"""

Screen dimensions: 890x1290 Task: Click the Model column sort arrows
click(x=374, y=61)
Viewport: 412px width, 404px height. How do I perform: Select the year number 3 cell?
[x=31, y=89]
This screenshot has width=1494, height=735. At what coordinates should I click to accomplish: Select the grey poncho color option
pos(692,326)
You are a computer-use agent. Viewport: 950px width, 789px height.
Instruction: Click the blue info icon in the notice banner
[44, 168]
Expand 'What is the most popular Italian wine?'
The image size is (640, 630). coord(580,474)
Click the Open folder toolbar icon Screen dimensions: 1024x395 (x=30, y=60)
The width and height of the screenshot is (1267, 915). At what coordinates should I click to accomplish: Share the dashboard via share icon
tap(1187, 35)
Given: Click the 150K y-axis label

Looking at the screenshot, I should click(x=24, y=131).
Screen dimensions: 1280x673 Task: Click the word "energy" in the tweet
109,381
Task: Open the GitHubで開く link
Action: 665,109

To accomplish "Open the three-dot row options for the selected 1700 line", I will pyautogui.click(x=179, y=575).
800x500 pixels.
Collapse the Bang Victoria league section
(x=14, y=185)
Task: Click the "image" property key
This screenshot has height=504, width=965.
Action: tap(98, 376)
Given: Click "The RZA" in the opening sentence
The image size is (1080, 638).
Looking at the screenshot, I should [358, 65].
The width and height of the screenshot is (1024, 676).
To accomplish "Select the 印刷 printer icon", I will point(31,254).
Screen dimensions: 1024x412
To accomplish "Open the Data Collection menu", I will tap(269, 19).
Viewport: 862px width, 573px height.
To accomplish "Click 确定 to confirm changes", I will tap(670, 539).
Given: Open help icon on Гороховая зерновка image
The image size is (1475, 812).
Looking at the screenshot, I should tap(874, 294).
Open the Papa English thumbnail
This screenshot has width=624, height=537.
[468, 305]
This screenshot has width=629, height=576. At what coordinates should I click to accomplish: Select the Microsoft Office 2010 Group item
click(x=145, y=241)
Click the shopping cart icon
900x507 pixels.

"""

When you reach the line with "Expand 'What is" in the records above, start writing out lines exactly, and stop once the line with "The width and height of the screenshot is (1024, 676)." has been written; include nothing else.

Expand 'What is the most popular Italian wine?'
The image size is (640, 630). coord(580,474)
Click the Open folder toolbar icon Screen dimensions: 1024x395 (x=30, y=60)
The width and height of the screenshot is (1267, 915). At what coordinates should I click to accomplish: Share the dashboard via share icon
tap(1187, 35)
Given: Click the 150K y-axis label

Looking at the screenshot, I should click(x=24, y=131).
Screen dimensions: 1280x673 Task: Click the word "energy" in the tweet
109,381
Task: Open the GitHubで開く link
Action: 665,109

To accomplish "Open the three-dot row options for the selected 1700 line", I will pyautogui.click(x=179, y=575).
800x500 pixels.
Collapse the Bang Victoria league section
(x=14, y=185)
Task: Click the "image" property key
This screenshot has height=504, width=965.
Action: tap(98, 376)
Given: Click "The RZA" in the opening sentence
The image size is (1080, 638).
Looking at the screenshot, I should [358, 65].
The width and height of the screenshot is (1024, 676).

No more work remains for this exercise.